*based on an ARC edition
I wanted to like this book a lot more than I actually did. Plus One was pretty well written, and the story was engrossing, but I felt that there was a few things missing. The book takes place in an "alternate history" (which I thought was a very interesting concept) in which after the Spanish flu epidemic of 1918, the U.S. government decided that the population would be divided into two different times. Meaning half the people are allowed out during the day, and are colloquially known as Rays; and the other half are only allowed out at night, and are known as Smudges. According to the story, this policy helped stop the spread of disease by reducing the amount of people around at any given time. As society is wont to do, one side treats the others as scum. In this instance it is the Smudges who are downtrodden, poor, and treated like criminals. However, the sides weren't decided by any special criteria, so I was confused as to why that was.
Soleil is a Smudge, and her grandfather is dying. Her older brother was recruited into the Day because of his special computer skills, and she hasn't seen him in two years. But he just had a daughter, and Sol wants to make sure her grandfather can hold the baby just once before he's gone. To this end she pulls together an elaborate kidnapping plan that depends on her injuring herself at her Night job so that she will be in the hospital during the Day. She manages to get the baby with the unwitting help of a Medical Apprentice- but it's not the right baby. It turns out to be the baby of the head of the Night Ministry (the government of the Night people). So this is bad.

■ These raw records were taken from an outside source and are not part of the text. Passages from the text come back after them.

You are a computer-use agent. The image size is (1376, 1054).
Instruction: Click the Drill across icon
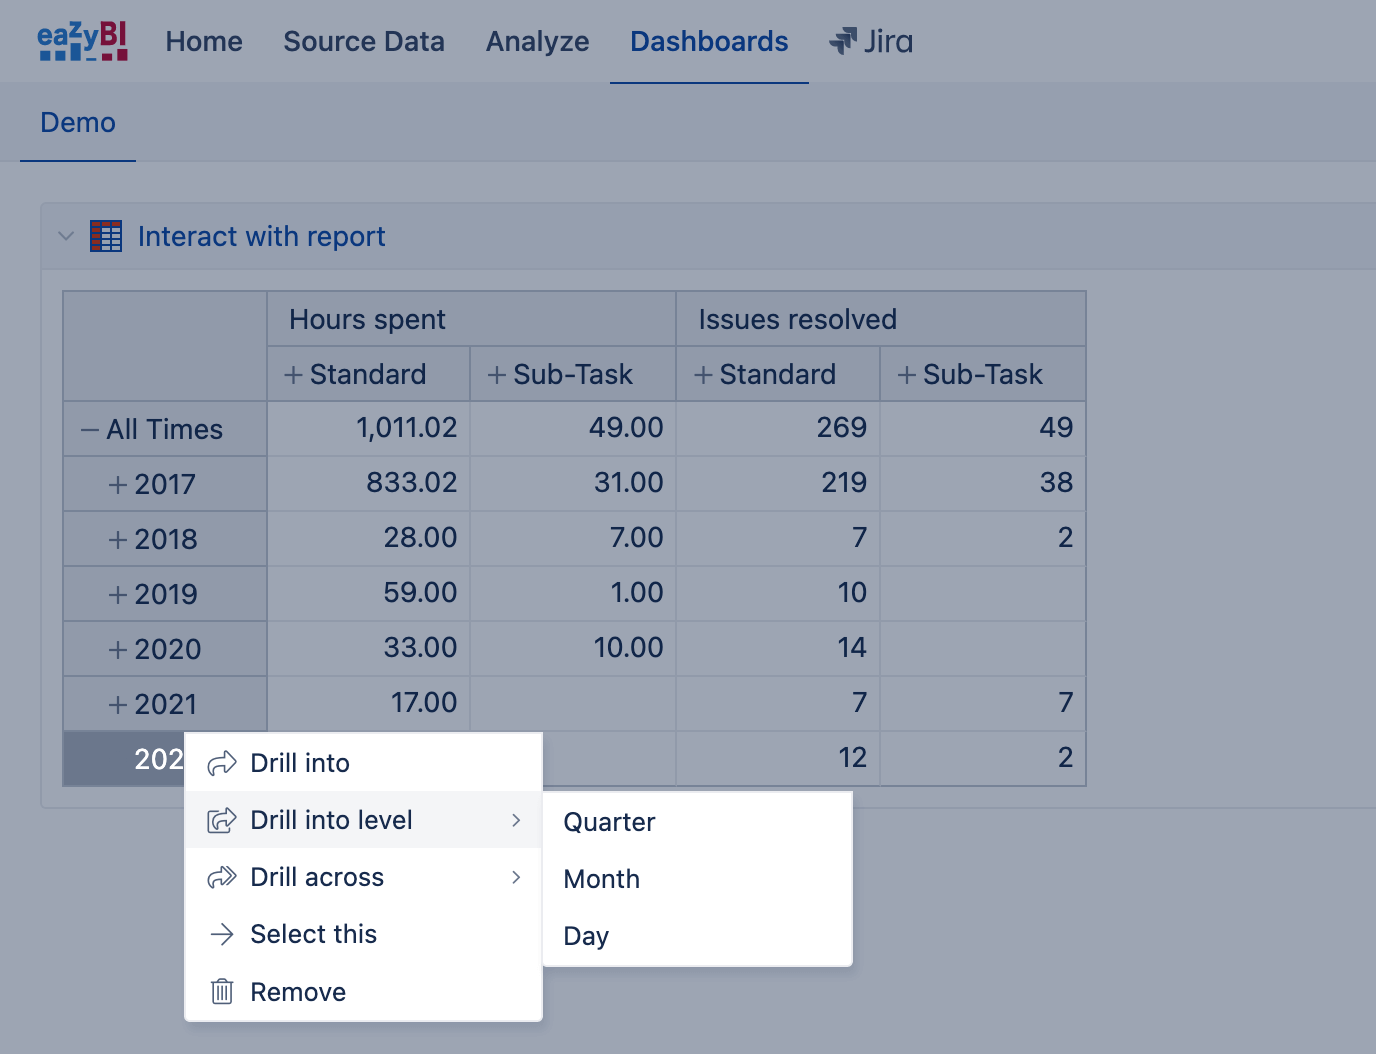coord(222,877)
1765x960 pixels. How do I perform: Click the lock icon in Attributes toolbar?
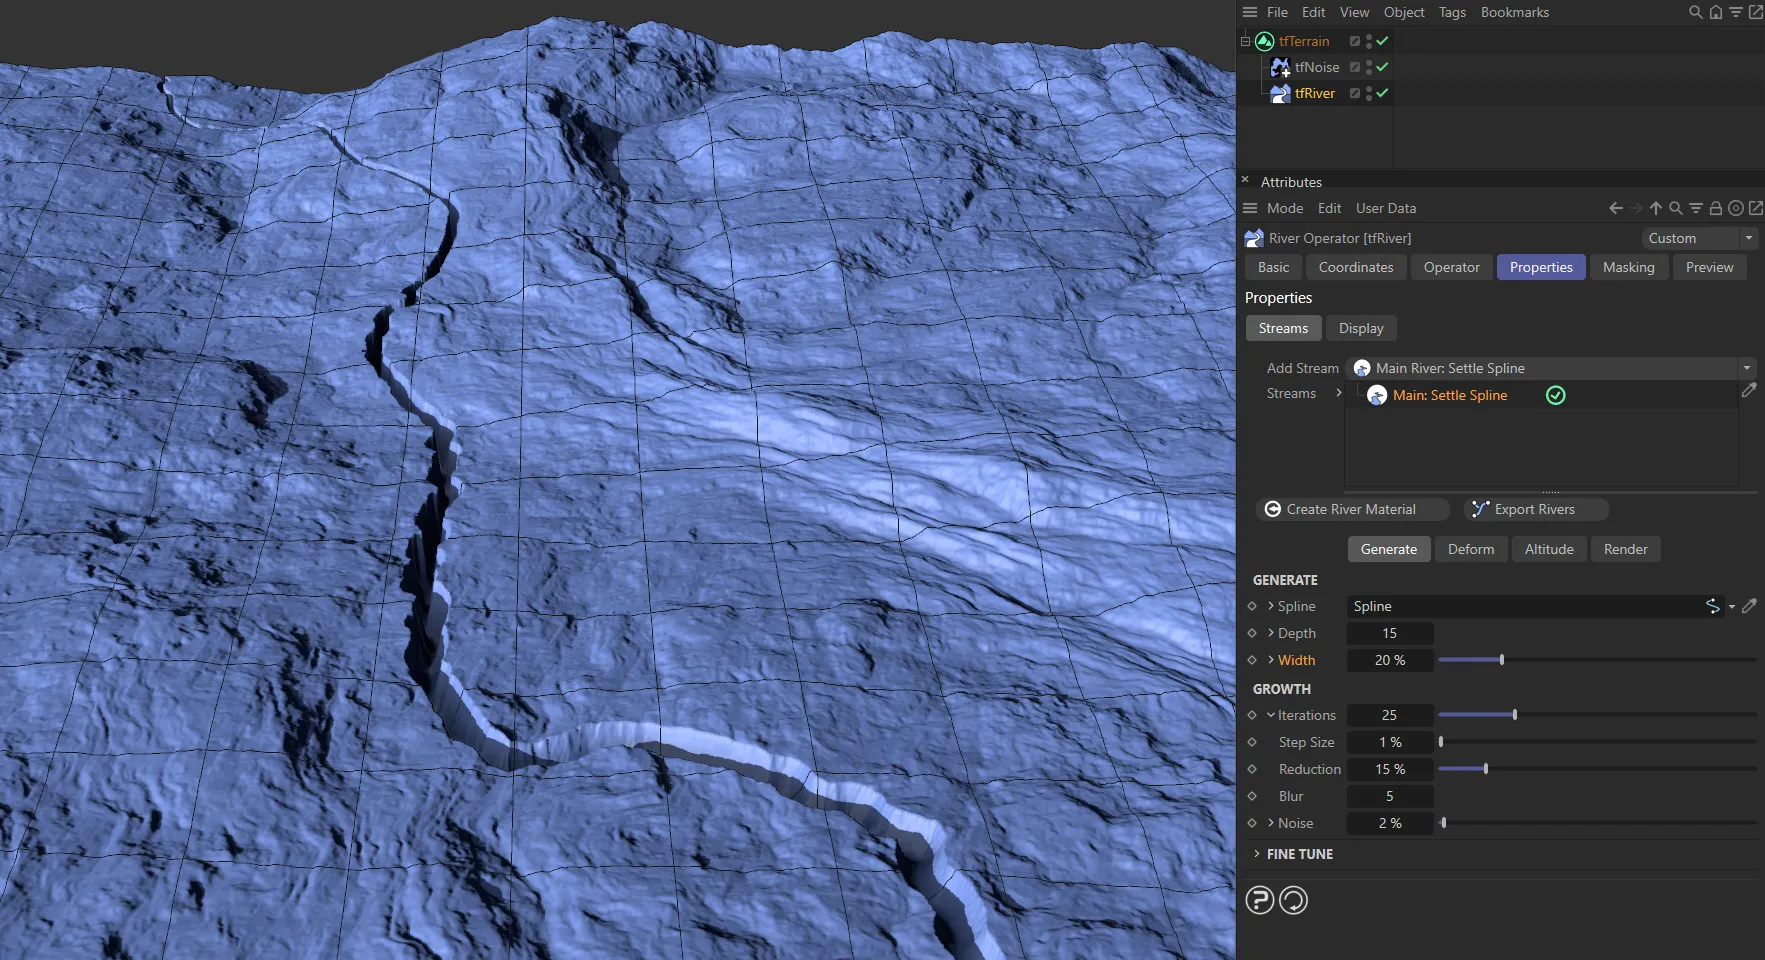coord(1716,208)
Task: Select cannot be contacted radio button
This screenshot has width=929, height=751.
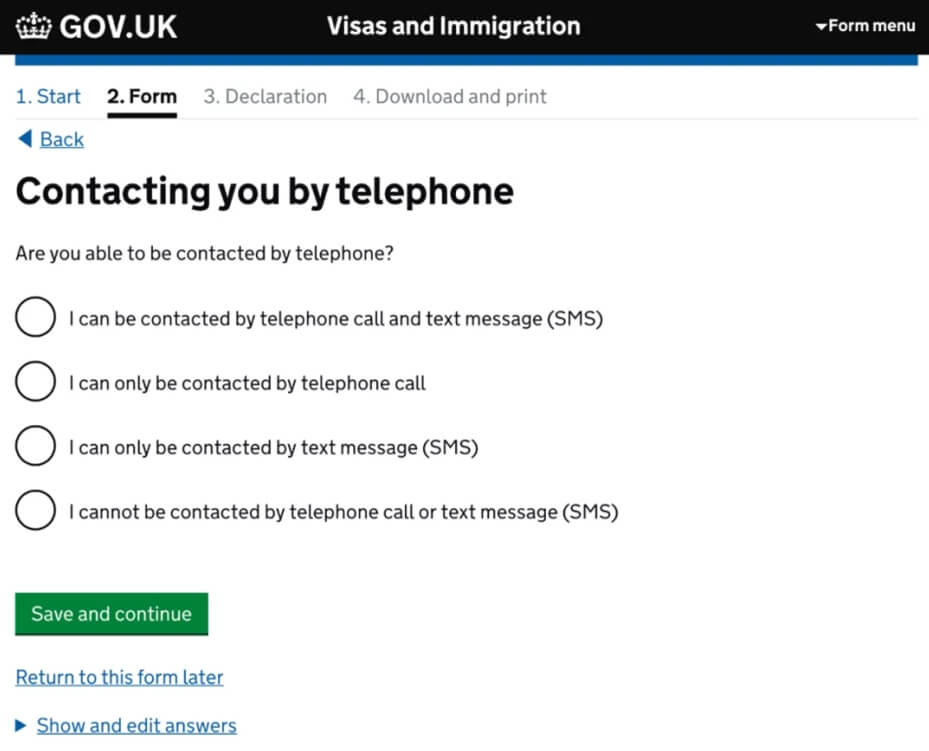Action: (x=36, y=510)
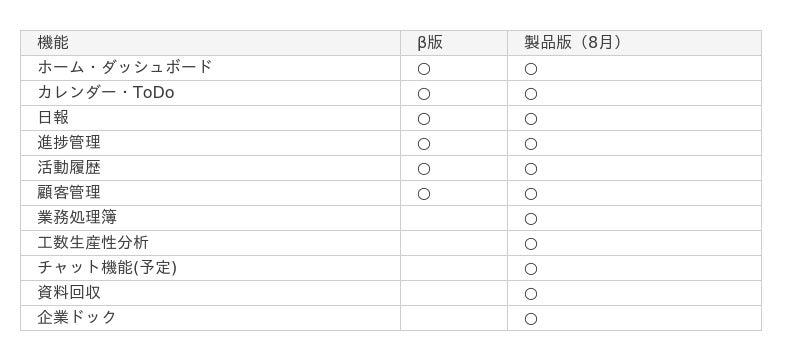This screenshot has width=800, height=361.
Task: Click the 製品版 circle for 工数生産性分析
Action: point(531,244)
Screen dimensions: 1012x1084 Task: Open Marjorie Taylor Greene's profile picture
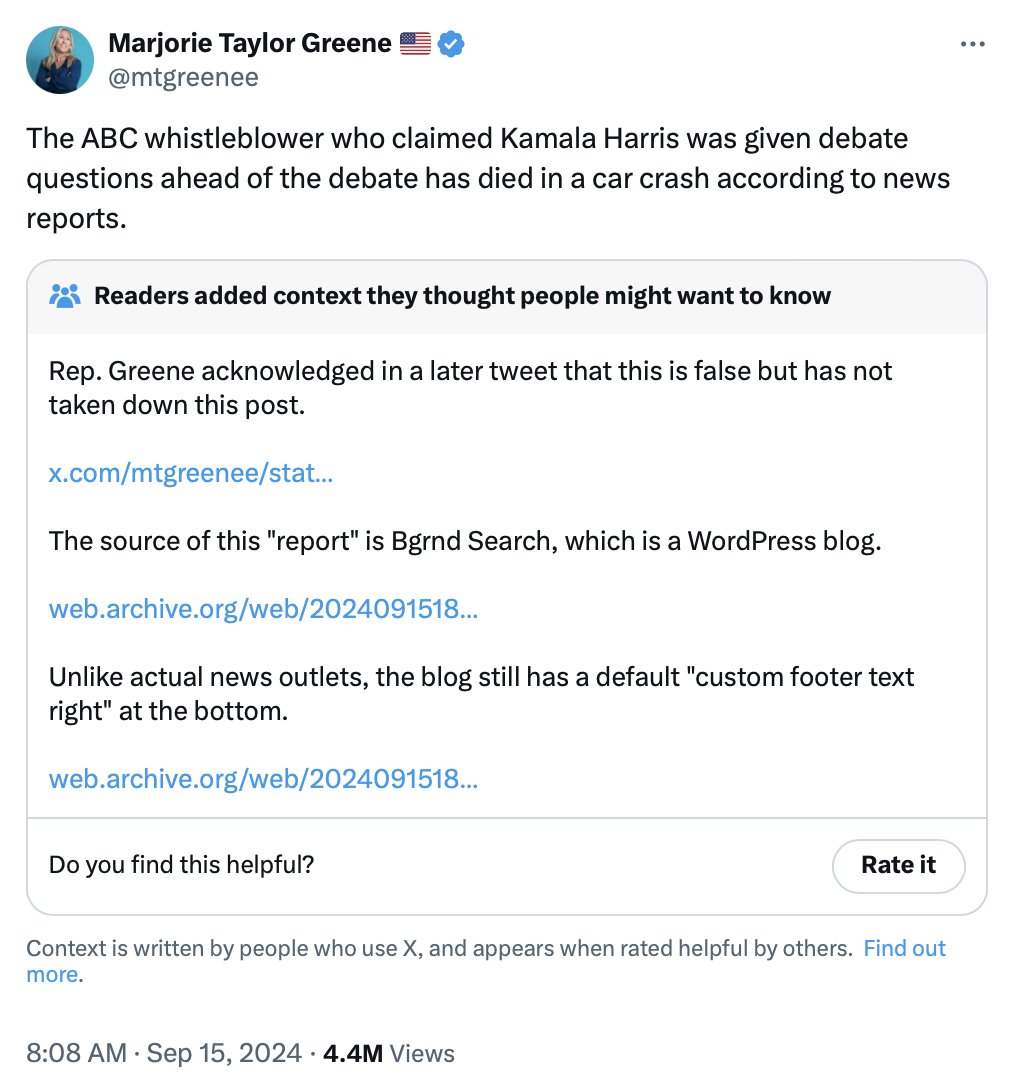60,60
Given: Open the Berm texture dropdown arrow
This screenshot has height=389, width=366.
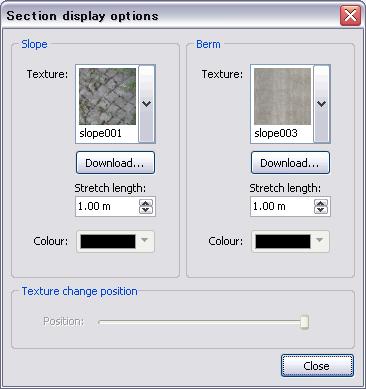Looking at the screenshot, I should click(x=321, y=104).
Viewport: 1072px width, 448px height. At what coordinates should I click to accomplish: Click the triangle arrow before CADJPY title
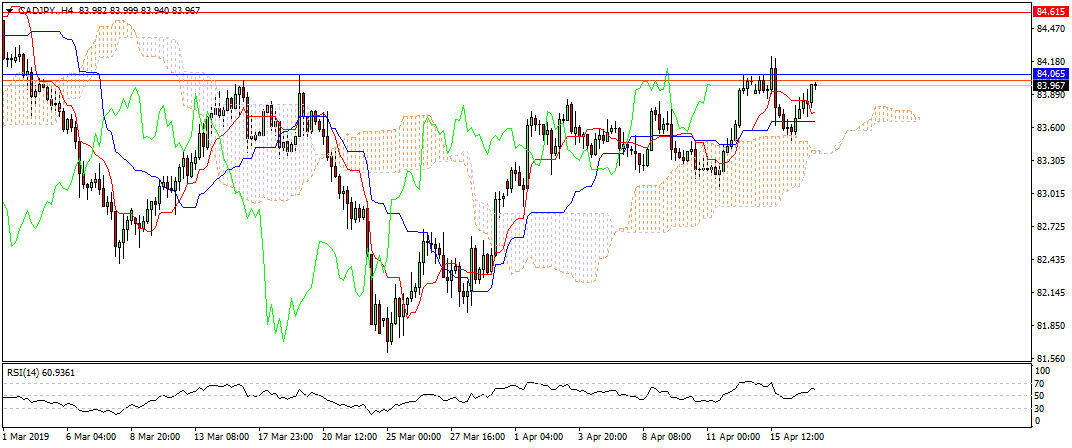tap(9, 9)
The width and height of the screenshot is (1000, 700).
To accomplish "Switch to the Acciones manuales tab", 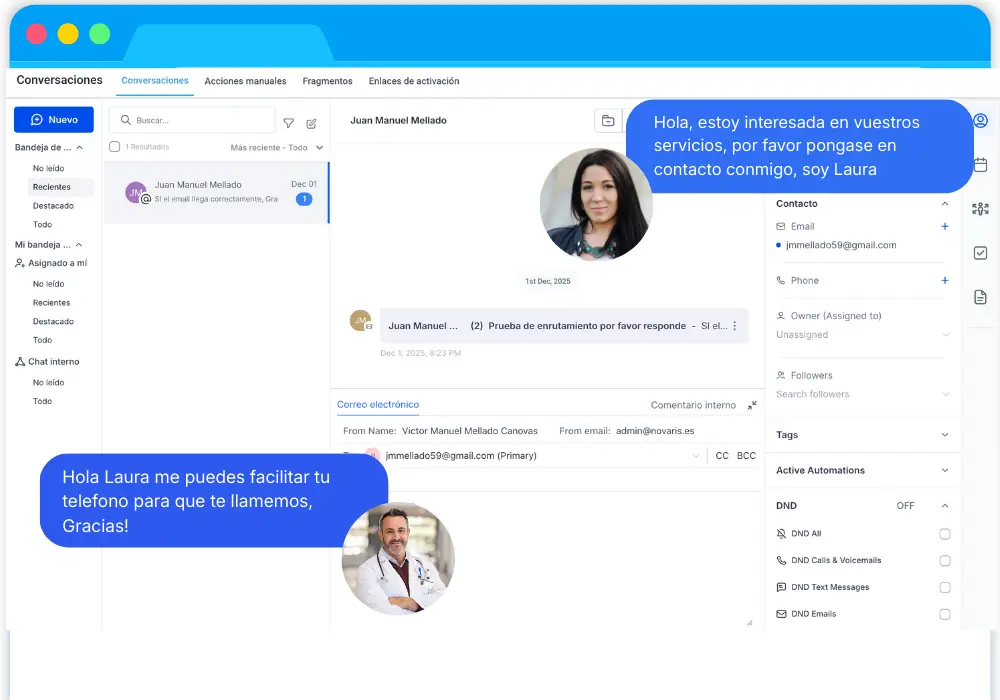I will click(245, 81).
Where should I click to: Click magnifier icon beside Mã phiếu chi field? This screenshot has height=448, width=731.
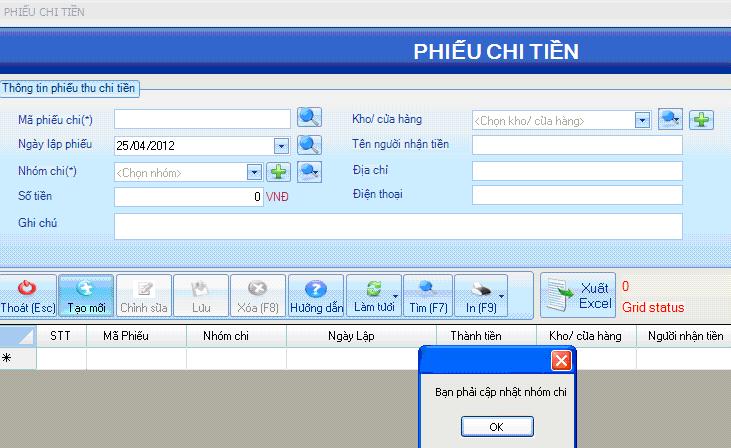point(309,119)
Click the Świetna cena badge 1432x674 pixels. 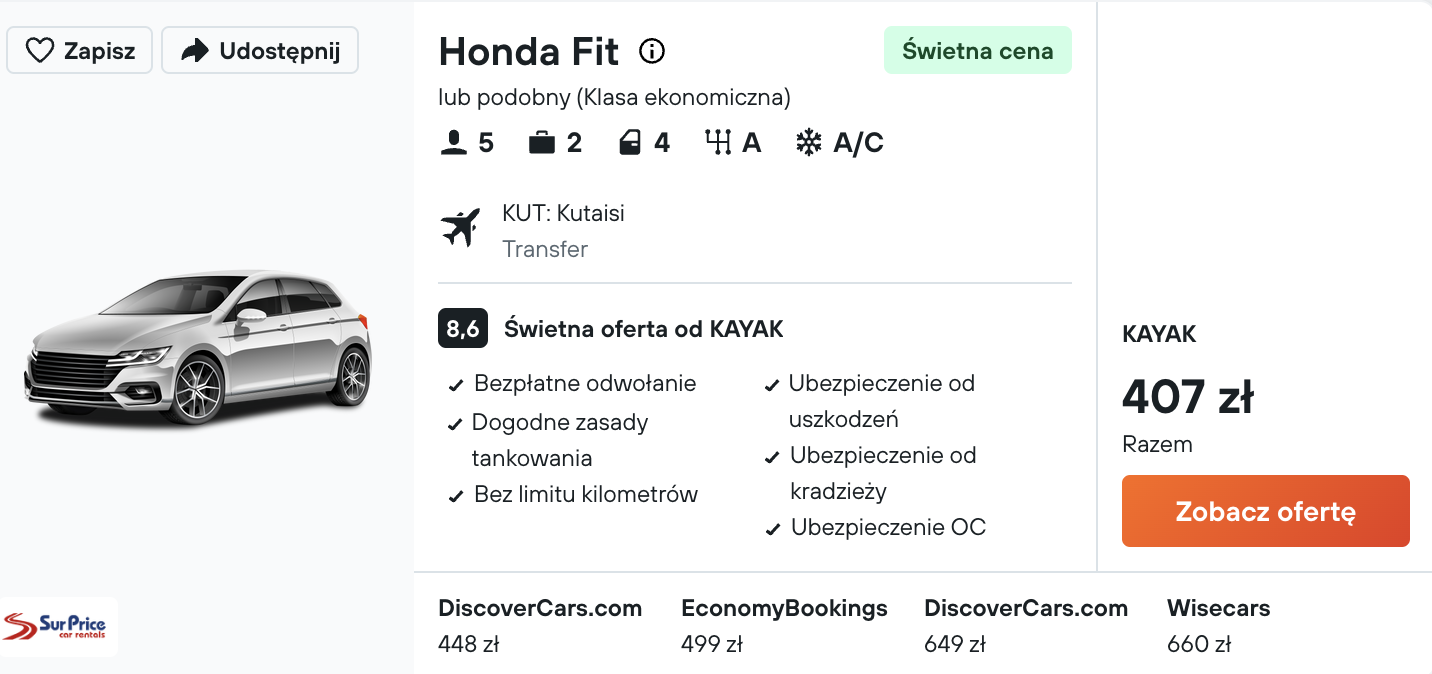point(977,51)

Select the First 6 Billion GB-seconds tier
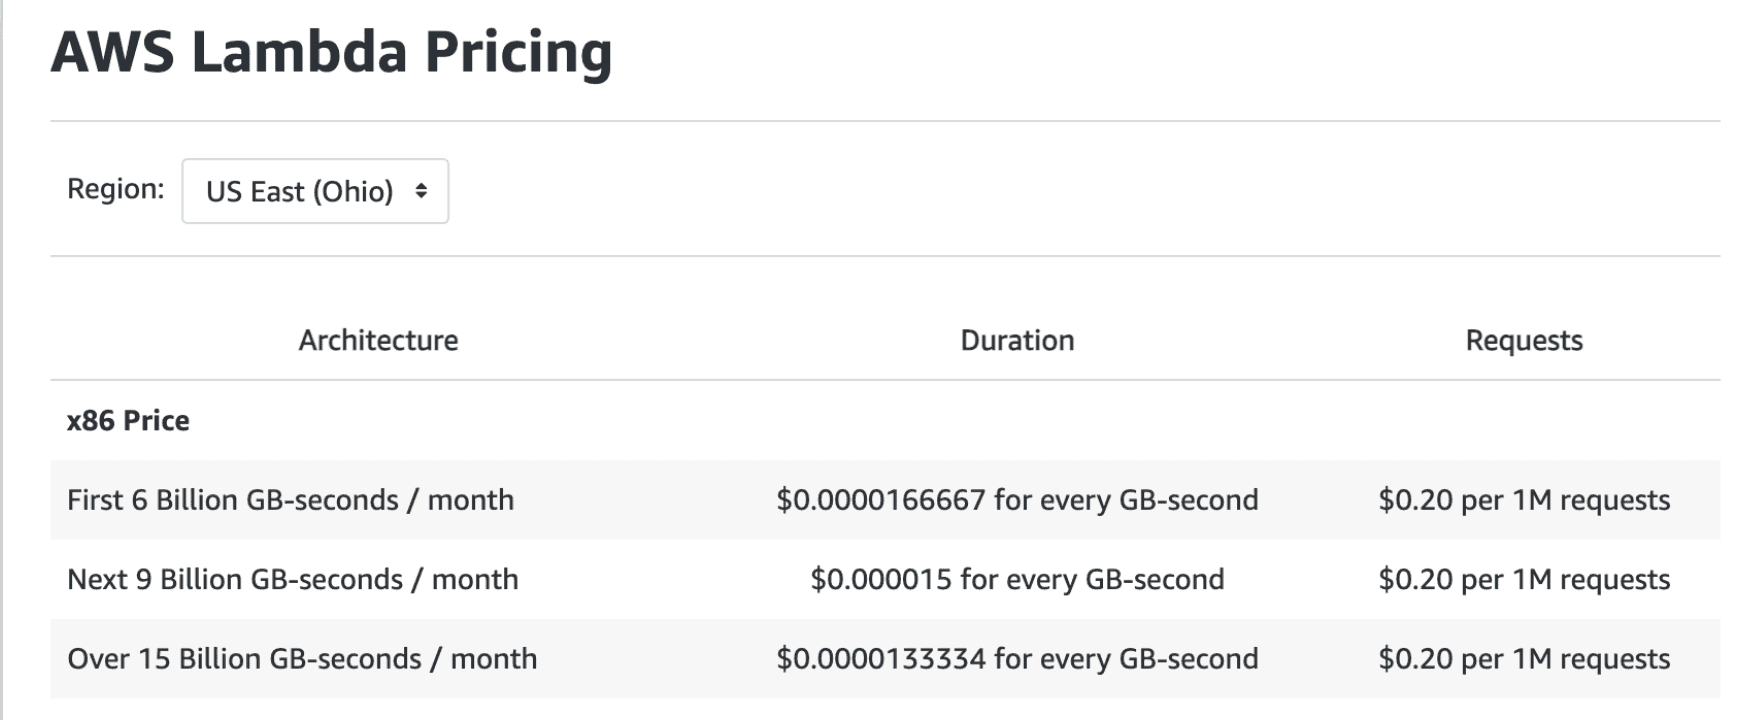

There are important things about Soleil and Ciel (her brother); their parents were terrorists trying to bring down the division of Night and Day, Ciel works with a shady crowd, and there is much more about this baby Sol kidnapped than she knows. She and the Medical Apprentice fall in love, inevitably, and it turns out maybe it was fate that brought them together that day.
The thing is that while I actually did enjoy the details, and the story, so much of it was kinda unexplained. For instance, it seems like the Day people all speak French, as does Sol and Ciel (their names mean sun and sky in French, respectively) but there's no reason for that given. There's no explanation, really, for why on Earth Sol thought this kidnapping plan was anything but a horrible idea. The end, for me, is unsatisfactory; had I been Sol it would have worked out a lot differently! It could have done well with an epilogue, as well.
Perhaps there will be some reworking by the time the book is released. Overall I did like the book, just not as much as I wished to. I feel like there was a great deal of promise and potential but it ultimately fell a little short.